__To do__:
Copy the records below line for line, keeping every character unchanged.

Entries on where items are located
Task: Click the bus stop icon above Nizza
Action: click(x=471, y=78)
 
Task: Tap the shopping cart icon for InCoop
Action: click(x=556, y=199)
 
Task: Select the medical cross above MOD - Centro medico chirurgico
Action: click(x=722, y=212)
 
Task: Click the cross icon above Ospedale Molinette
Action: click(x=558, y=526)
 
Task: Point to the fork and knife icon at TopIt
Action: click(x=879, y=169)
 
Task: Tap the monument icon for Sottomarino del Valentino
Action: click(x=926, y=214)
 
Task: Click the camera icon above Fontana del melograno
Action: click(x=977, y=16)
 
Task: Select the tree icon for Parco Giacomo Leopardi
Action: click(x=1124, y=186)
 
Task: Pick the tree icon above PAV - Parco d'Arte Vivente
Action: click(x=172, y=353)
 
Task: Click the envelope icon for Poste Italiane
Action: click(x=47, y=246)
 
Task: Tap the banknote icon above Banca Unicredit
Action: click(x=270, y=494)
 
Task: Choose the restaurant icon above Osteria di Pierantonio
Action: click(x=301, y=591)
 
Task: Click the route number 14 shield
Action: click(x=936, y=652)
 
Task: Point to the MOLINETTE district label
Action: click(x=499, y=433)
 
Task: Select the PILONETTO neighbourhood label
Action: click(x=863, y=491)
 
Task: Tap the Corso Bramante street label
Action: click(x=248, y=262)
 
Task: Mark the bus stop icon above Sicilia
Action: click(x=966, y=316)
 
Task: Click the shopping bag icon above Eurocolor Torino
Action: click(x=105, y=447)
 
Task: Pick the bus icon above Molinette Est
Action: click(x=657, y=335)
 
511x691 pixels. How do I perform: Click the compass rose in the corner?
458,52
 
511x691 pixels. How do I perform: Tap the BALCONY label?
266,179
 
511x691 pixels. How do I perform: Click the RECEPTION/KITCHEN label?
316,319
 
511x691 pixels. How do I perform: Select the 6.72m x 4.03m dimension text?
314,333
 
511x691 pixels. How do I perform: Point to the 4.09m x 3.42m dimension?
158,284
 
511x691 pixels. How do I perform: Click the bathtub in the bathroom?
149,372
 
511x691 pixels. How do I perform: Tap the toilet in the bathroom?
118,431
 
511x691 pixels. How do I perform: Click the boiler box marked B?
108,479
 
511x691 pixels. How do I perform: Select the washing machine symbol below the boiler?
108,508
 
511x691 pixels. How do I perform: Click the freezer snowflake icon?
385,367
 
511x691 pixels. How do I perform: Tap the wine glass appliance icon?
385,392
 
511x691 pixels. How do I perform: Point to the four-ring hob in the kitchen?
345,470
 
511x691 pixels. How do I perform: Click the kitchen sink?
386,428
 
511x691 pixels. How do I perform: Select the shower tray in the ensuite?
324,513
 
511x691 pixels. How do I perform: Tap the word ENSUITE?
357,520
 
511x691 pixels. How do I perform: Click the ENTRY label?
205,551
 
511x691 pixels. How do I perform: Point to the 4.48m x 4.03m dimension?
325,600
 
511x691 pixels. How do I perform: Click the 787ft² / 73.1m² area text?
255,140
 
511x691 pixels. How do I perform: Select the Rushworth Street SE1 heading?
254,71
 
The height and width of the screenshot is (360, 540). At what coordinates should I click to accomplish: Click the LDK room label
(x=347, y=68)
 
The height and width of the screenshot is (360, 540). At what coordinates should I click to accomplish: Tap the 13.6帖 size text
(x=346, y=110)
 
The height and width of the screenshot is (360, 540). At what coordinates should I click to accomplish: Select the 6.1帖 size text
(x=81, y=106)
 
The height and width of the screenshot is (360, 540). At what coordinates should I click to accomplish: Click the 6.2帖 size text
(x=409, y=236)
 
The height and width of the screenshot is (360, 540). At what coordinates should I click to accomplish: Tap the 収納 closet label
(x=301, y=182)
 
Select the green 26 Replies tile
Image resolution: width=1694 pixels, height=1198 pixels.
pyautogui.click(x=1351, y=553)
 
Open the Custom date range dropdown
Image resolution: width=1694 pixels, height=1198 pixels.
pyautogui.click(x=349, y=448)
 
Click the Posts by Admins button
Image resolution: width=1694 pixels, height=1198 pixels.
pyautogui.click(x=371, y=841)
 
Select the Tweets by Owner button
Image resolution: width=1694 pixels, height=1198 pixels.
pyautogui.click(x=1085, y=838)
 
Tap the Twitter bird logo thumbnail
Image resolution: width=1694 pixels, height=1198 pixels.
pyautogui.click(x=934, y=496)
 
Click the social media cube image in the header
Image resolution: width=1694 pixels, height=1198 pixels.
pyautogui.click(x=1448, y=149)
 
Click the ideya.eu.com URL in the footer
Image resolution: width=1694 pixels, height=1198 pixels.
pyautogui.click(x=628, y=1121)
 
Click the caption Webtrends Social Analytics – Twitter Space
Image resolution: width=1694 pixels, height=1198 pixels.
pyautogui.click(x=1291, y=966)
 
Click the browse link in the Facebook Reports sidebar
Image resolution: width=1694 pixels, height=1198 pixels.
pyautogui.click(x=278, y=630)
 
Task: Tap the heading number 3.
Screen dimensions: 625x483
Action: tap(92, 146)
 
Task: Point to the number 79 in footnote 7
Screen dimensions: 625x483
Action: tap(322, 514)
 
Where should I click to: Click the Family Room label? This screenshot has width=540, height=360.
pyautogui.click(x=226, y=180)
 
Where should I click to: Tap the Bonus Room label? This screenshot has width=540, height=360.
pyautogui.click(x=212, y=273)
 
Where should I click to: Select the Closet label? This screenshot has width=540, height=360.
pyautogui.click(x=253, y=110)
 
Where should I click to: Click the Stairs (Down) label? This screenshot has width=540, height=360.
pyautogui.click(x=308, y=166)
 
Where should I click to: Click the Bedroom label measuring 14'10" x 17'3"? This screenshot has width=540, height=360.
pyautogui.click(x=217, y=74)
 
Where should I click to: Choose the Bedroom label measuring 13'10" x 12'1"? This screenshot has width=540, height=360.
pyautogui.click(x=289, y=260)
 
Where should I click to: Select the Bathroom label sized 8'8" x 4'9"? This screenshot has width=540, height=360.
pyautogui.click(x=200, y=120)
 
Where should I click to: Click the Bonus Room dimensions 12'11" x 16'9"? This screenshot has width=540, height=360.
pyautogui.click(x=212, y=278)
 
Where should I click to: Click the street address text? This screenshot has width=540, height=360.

__Exercise solution__:
Task: Click the bus stop icon above Nizza
Action: click(x=471, y=78)
 
Task: Tap the shopping cart icon for InCoop
Action: click(x=556, y=199)
 
Task: Select the medical cross above MOD - Centro medico chirurgico
Action: click(x=722, y=212)
 
Task: Click the cross icon above Ospedale Molinette
Action: click(x=558, y=526)
 
Task: Point to the fork and knife icon at TopIt
Action: click(x=879, y=169)
 
Task: Tap the monument icon for Sottomarino del Valentino
Action: click(x=926, y=214)
 
Task: Click the camera icon above Fontana del melograno
Action: click(x=977, y=16)
 
Task: Select the tree icon for Parco Giacomo Leopardi
Action: click(x=1124, y=186)
 
Task: Pick the tree icon above PAV - Parco d'Arte Vivente
Action: click(x=172, y=353)
 
Task: Click the envelope icon for Poste Italiane
Action: click(x=47, y=246)
 
Task: Tap the banknote icon above Banca Unicredit
Action: click(x=270, y=494)
 
Task: Choose the restaurant icon above Osteria di Pierantonio
Action: click(x=301, y=591)
 
Task: Click the route number 14 shield
Action: click(x=936, y=652)
 
Task: Point to the MOLINETTE district label
Action: click(x=499, y=433)
 
Task: Select the PILONETTO neighbourhood label
Action: click(x=863, y=491)
 
Task: Tap the Corso Bramante street label
Action: click(x=248, y=262)
 
Task: Mark the bus stop icon above Sicilia
Action: click(x=966, y=316)
 
Task: Click the shopping bag icon above Eurocolor Torino
Action: click(x=105, y=447)
 
Task: Pick the bus icon above Molinette Est
Action: click(x=657, y=335)
 
511x691 pixels. How do I perform: Click the compass rose in the corner?
458,52
 
511x691 pixels. How do I perform: Tap the BALCONY label?
266,179
 
511x691 pixels. How do I perform: Click the RECEPTION/KITCHEN label?
316,319
 
511x691 pixels. How do I perform: Select the 6.72m x 4.03m dimension text?
314,333
 
511x691 pixels. How do I perform: Point to the 4.09m x 3.42m dimension?
158,284
 
511x691 pixels. How do I perform: Click the bathtub in the bathroom?
149,372
 
511x691 pixels. How do I perform: Tap the toilet in the bathroom?
118,431
 
511x691 pixels. How do I perform: Click the boiler box marked B?
108,479
 
511x691 pixels. How do I perform: Select the washing machine symbol below the boiler?
108,508
 
511x691 pixels. How do I perform: Click the freezer snowflake icon?
385,367
 
511x691 pixels. How do I perform: Tap the wine glass appliance icon?
385,392
 
511x691 pixels. How do I perform: Point to the four-ring hob in the kitchen?
345,470
 
511x691 pixels. How do I perform: Click the kitchen sink?
386,428
 
511x691 pixels. How do I perform: Select the shower tray in the ensuite?
324,513
 
511x691 pixels. How do I perform: Tap the word ENSUITE?
357,520
 
511x691 pixels. How do I perform: Click the ENTRY label?
205,551
 
511x691 pixels. How do I perform: Point to the 4.48m x 4.03m dimension?
325,600
 
511x691 pixels. How do I perform: Click the 787ft² / 73.1m² area text?
255,140
 
511x691 pixels. How do I perform: Select the Rushworth Street SE1 heading?
254,71
 
The height and width of the screenshot is (360, 540). At what coordinates should I click to accomplish: Click the LDK room label
(x=347, y=68)
 
The height and width of the screenshot is (360, 540). At what coordinates should I click to accomplish: Tap the 13.6帖 size text
(x=346, y=110)
 
The height and width of the screenshot is (360, 540). At what coordinates should I click to accomplish: Select the 6.1帖 size text
(x=81, y=106)
 
The height and width of the screenshot is (360, 540). At what coordinates should I click to accomplish: Click the 6.2帖 size text
(x=409, y=236)
 
The height and width of the screenshot is (360, 540). At what coordinates should I click to accomplish: Tap the 収納 closet label
(x=301, y=182)
 
Select the green 26 Replies tile
Image resolution: width=1694 pixels, height=1198 pixels.
pyautogui.click(x=1351, y=553)
 
Open the Custom date range dropdown
Image resolution: width=1694 pixels, height=1198 pixels.
pyautogui.click(x=349, y=448)
 
Click the Posts by Admins button
Image resolution: width=1694 pixels, height=1198 pixels.
pyautogui.click(x=371, y=841)
 
Select the Tweets by Owner button
Image resolution: width=1694 pixels, height=1198 pixels.
pyautogui.click(x=1085, y=838)
 
Tap the Twitter bird logo thumbnail
Image resolution: width=1694 pixels, height=1198 pixels.
pyautogui.click(x=934, y=496)
 
Click the social media cube image in the header
Image resolution: width=1694 pixels, height=1198 pixels.
pyautogui.click(x=1448, y=149)
 
Click the ideya.eu.com URL in the footer
Image resolution: width=1694 pixels, height=1198 pixels.
pyautogui.click(x=628, y=1121)
 
Click the caption Webtrends Social Analytics – Twitter Space
Image resolution: width=1694 pixels, height=1198 pixels.
pyautogui.click(x=1291, y=966)
 
Click the browse link in the Facebook Reports sidebar
Image resolution: width=1694 pixels, height=1198 pixels.
pyautogui.click(x=278, y=630)
 
Task: Tap the heading number 3.
Screen dimensions: 625x483
Action: tap(92, 146)
 
Task: Point to the number 79 in footnote 7
Screen dimensions: 625x483
Action: tap(322, 514)
 
Where should I click to: Click the Family Room label? This screenshot has width=540, height=360.
pyautogui.click(x=226, y=180)
 
Where should I click to: Tap the Bonus Room label? This screenshot has width=540, height=360.
pyautogui.click(x=212, y=273)
 
Where should I click to: Select the Closet label? This screenshot has width=540, height=360.
pyautogui.click(x=253, y=110)
 
Where should I click to: Click the Stairs (Down) label? This screenshot has width=540, height=360.
pyautogui.click(x=308, y=166)
 
Where should I click to: Click the Bedroom label measuring 14'10" x 17'3"? This screenshot has width=540, height=360.
pyautogui.click(x=217, y=74)
 
Where should I click to: Choose the Bedroom label measuring 13'10" x 12'1"? This screenshot has width=540, height=360.
pyautogui.click(x=289, y=260)
 
Where should I click to: Select the Bathroom label sized 8'8" x 4'9"? This screenshot has width=540, height=360.
pyautogui.click(x=200, y=120)
 
Where should I click to: Click the Bonus Room dimensions 12'11" x 16'9"? This screenshot has width=540, height=360.
pyautogui.click(x=212, y=278)
 
Where should I click to: Click the street address text? This screenshot has width=540, height=360.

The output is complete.